Was searching for something like this.. Will sure help me 

Thanks


----------



## ravi_9793 (May 31, 2008)

Thanks for sharing. really helpful


----------



## victor_rambo (May 31, 2008)

Seems like a very useful tool. Will will download it. Thank you.


----------



## iMav (Jun 1, 2008)

You're welcome guys


----------



## anandk (Jun 1, 2008)

Looks good, thanx.


----------



## victor_rambo (Jun 1, 2008)

Update:

It works fine now. Not sure what was wrong or what was fixed.

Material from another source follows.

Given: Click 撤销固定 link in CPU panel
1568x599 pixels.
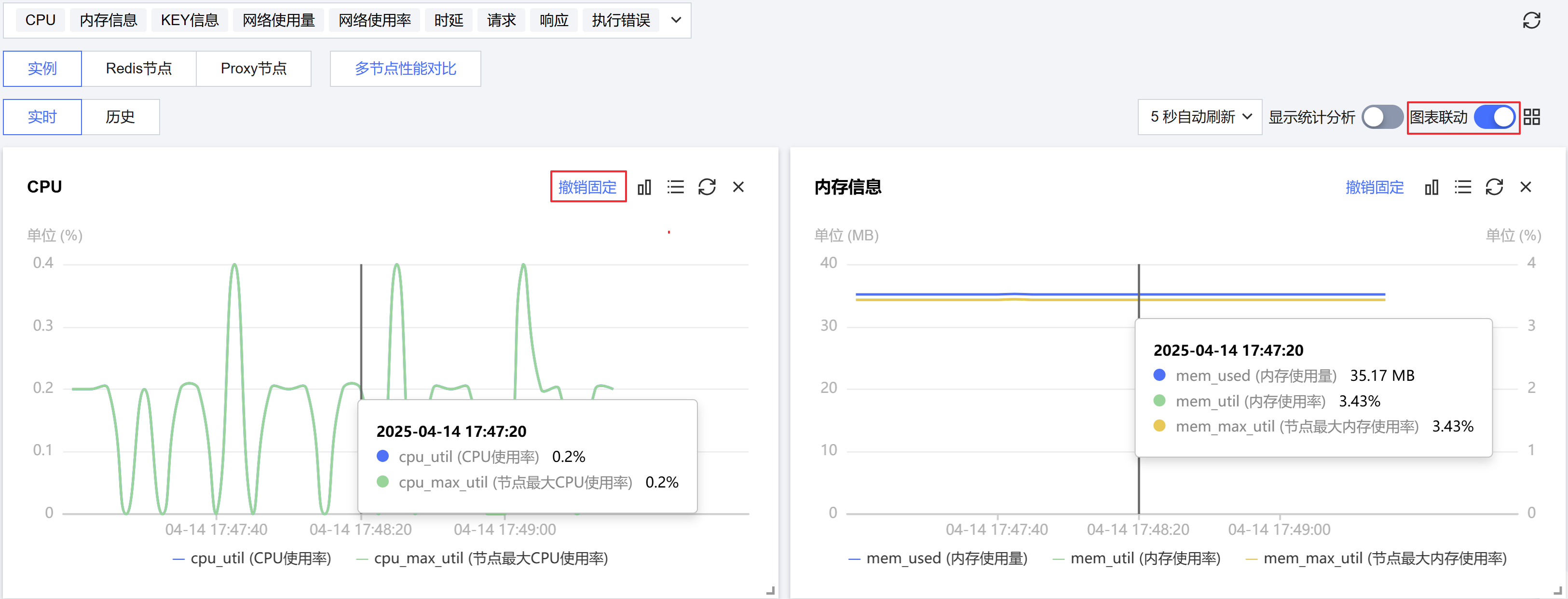Looking at the screenshot, I should pyautogui.click(x=587, y=187).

Looks like it needs a PC restart to run.

Edit: My previous statement(quoted below) is outdated.


> Downloaded, installed but the program *did not run*. Keeps on saying "IEtester.exe has encountered an problem and needs to close." Not sure if the problem is with my PC or the software.


Anywayz, you can still do most of what it does by installing a FF addon called IE netrenderer


----------



## victor_rambo (Jun 2, 2008)

Well, just tried to run it today again and it works. Not sure what was wrong and what was fixed(if any). But looks like a PC restart is required to run it. I don't think the Author mentioned that. Anywayz, will email him about this issue!

Edit: still the software does not run smoothly, it does crash sometimes.


----------



## coolpcguy (Jun 2, 2008)

you guys don't use browser shots ?
*browsershots.org/


----------



## victor_rambo (Jun 2, 2008)

^browser shots does not help much if you are on localhost and using .htaccess protection. You can use C name if you are using localhost without htacess protection!


----------



## coolpcguy (Jun 2, 2008)

^ Ah, Ok.


----------



## The Conqueror (Jun 4, 2008)

Thanks a lot...


----------